A related effect of RA on immunity may be associated with some of the specific genes that are up regulated by RA in hematopoietic cells. RA-inducible gene-I (RIG-I) is a member of the RIG-I-like receptors (RLRs) family, which is located in the cytoplasm and recognizes viral RNA [57]. RIG-I has been involved in the innate immune response against viruses. Trottier et al. investigated the impact of RA in the infectivity of Measles virus (MeV) on the promonocytic cell line U937. In their studies, RA-treated cells showed reduced viral infection due to the upregulation of interferon-stimulated genes. Surprisingly, bystander cells exposed to the media containing the RA-treated cells were refractory to MeV infection, suggesting that soluble factors are the effectors and that the response can be transmittable. Vitamin A or RA is known as an effective treatment against acute measles, which affects ~30 millions of children a year [58]. This report suggested a mechanism by which RA exerts antiviral activity. Recently, a new mechanism of RIG-I activation has been described. Wang et al. reported that, besides viral RNA, RIG-I can also be stimulated by the TLR4 ligand LPS. In this study, LPS-stimulated macrophages upregulate the expression of RIG-I, which allowed the expression of the proinflammatory cytokine TNF-α [59]. Interestingly, the enhanced response developed by Influenza A-infected individuals is due to the recognition of the virus through RIG-I, which upregulates type-I interferons (IFN-α and IFN-β) together with the activation of NF-κB that triggers the expression of other proinflammatory modulators as IL-6 and IL-8 [60]. In Fig. 3, we summarize the current knowledge of RA on immune cells, specifically on APCs (such as DCs) and T lymphocytes.

Fig. 3.

Fig. 3

RA modulates the immune response. An inflammatory microenvironment can impact and change the phenotype of APCs as a consequence RA production. RA is known for inducing gut-homing properties on T and B lymphocytes, and for influencing the generation and differentiation of different subpopulation of T lymphocytes, which are a crucial arm of the immune response. [Color figure can be viewed in the online issue, which is available at wileyonlinelibrary.com.]
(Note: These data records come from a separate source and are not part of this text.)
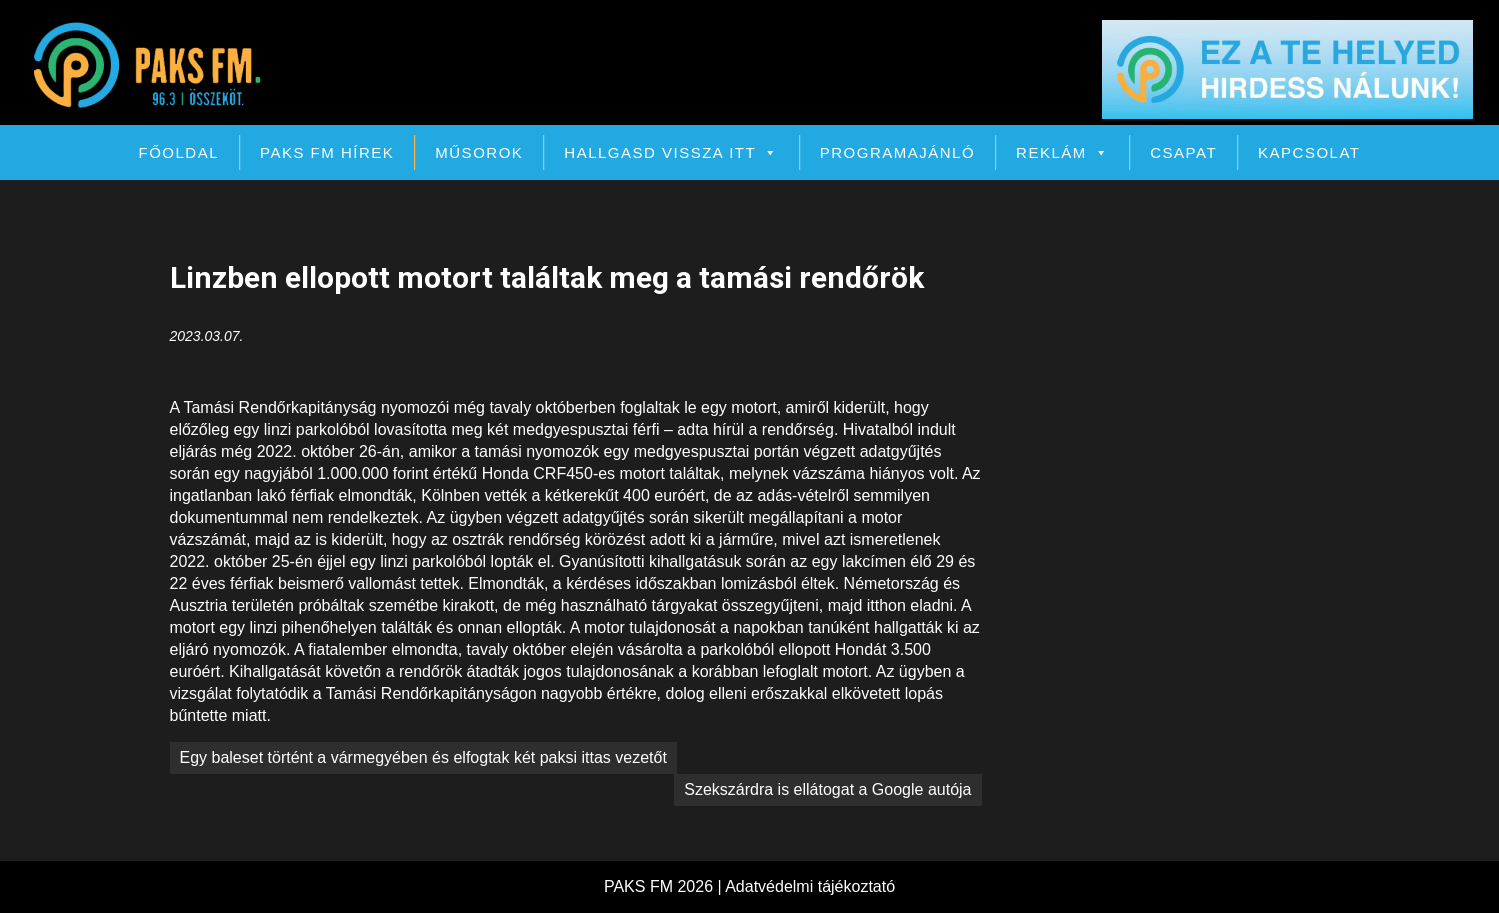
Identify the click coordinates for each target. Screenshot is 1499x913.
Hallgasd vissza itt (671, 152)
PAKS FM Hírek (327, 152)
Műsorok (479, 152)
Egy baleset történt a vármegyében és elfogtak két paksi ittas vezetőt (423, 757)
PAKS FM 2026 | (664, 886)
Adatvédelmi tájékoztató (810, 886)
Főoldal (179, 152)
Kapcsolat (1309, 152)
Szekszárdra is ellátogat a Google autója (827, 789)
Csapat (1183, 152)
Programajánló (897, 152)
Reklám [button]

From the above, we can conclude that RA can exert both pro- and anti-inflammatory effects. No doubt, RA exerts these effects in ways to coordinate a balance of positive and negative effects to optimize host resistance.

4. Concluding remarks

The role of vitamins, specifically vitamin A, has been proven to be important to maintain a healthy state. In this review, we summarized and discussed the last discoveries regarding the involvement of vitamin A and RA in the immune system, underscoring its growing importance in regulating T-cell–mediated immunity. The fact that RA controls critical checkpoints in inflammation and tolerance makes it an attractive target to modulate immunity. However, additional studies are required to precisely understand how RA controls these events at a molecular level, the receptors involved and the way RA synthesis is regulated in vivo.